**Reading passage:**
········

Ever since I coined the term ‘enlightened horror’ three seconds ago there has been, I expect, a massive reaction on the internet, most of it negative (‘Enlightened horror? – enfeebled horror more like!’) and I can quite understand. The idea of a form of horror that moves to resolve its own murky neuroses and let the light shine in is bound to meet with resistance, and ought perhaps to come with a health warning – that is, a warning about the viewer’s possible exposure to… health.
And the awkward question arises – if we were healthy, would we watch horror films at all? On the other hand, if we were really healthy, would we be watching anything? Wouldn’t we all be outside making the world a better place? Or at least playing tennis.
Where that leaves the notion of ‘enlightened horror’ I’m not quite sure, and in fact the notion was already being subverted in 1962, nearly six decades before I coined the term a few seconds ago. Time moves fast these days. Or is it slow? Or is it not at all?
Anyway. The Cabinet of Caligari was written by Robert Bloch, best known as the author of Psycho but as Joseph Stefano adapted that for the 1960 film, this is his first venture into scriptwriting, and probably his strangest.

········

**Task set:**
1. Answer these about the horror essay:
(a) In what year was the notion of "enlightened horror" already being subverted?
(b) Who wrote The Cabinet of Caligari?
(c) Who adapted Psycho for the 1960 film?
2. Can you repeat the horror essay word for word, from "Where that leaves" up to and including "not at all?"?
You won't need the lines at all.

**Available data:**

········

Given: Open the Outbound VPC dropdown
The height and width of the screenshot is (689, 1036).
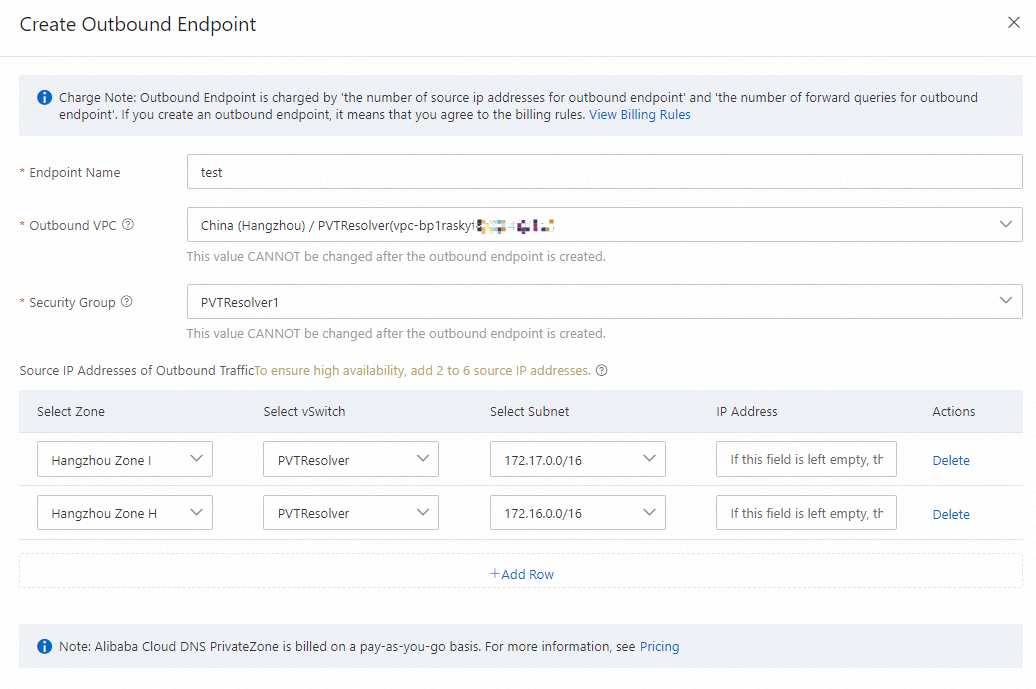Looking at the screenshot, I should [604, 225].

········

**Responses by task:**
1.
(a) 1962
(b) Robert Bloch
(c) Joseph Stefano

2.
Where that leaves the notion of ‘enlightened horror’ I’m not quite sure, and in fact the notion was already being subverted in 1962, nearly six decades before I coined the term a few seconds ago. Time moves fast these days. Or is it slow? Or is it not at all?